REQUIRED WORK: The response should consist of the data below, copied exactly, with no pictures in it.

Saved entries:

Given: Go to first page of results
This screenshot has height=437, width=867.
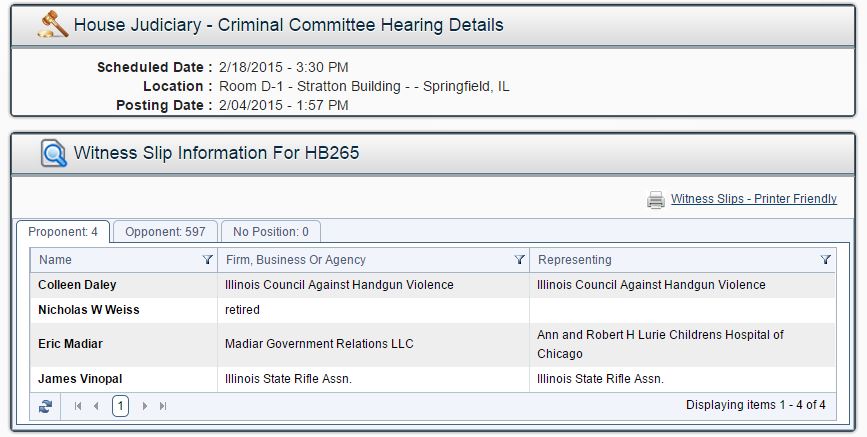Looking at the screenshot, I should (x=78, y=406).

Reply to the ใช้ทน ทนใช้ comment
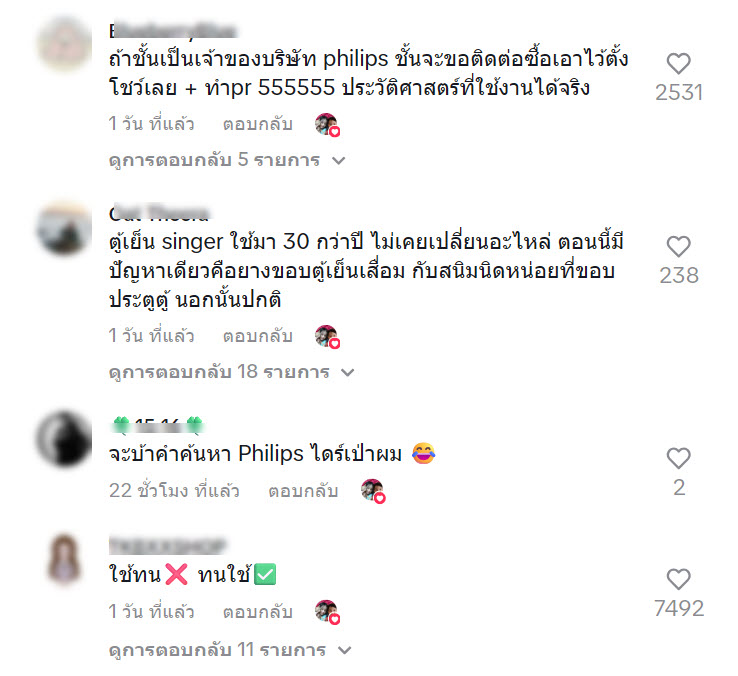tap(257, 612)
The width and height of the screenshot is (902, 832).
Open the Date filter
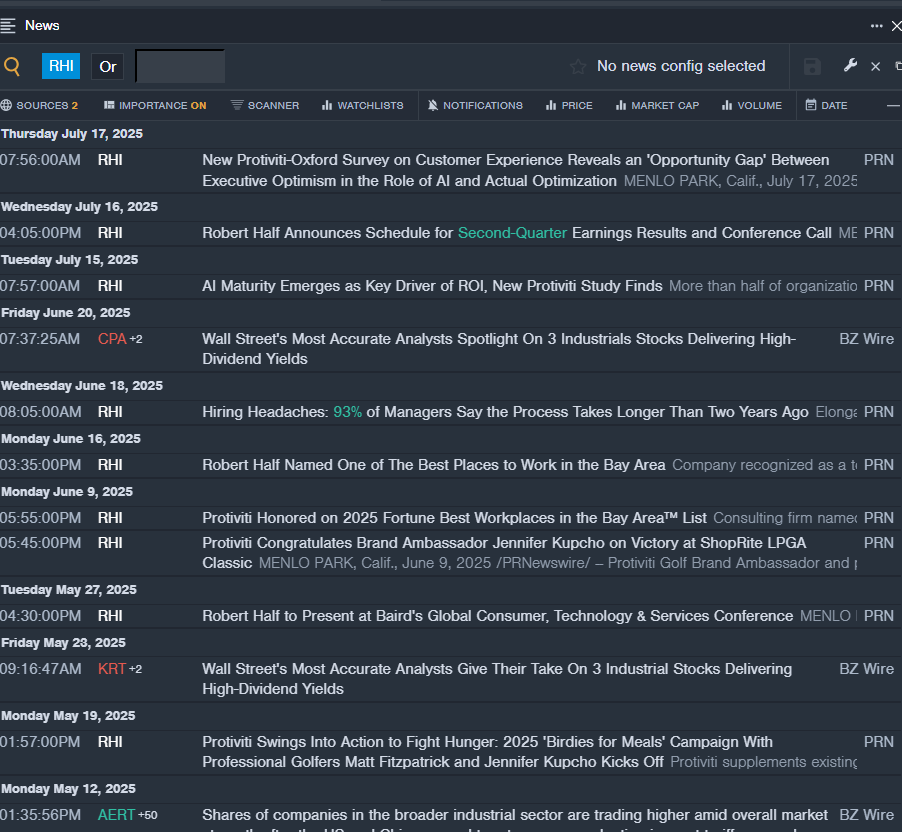(x=826, y=105)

EXERCISE SOLUTION:
Given: Go to first page of results
This screenshot has height=437, width=867.
Looking at the screenshot, I should (x=78, y=406).

Reply to the ใช้ทน ทนใช้ comment
tap(257, 612)
The width and height of the screenshot is (902, 832).
Open the Date filter
(x=826, y=105)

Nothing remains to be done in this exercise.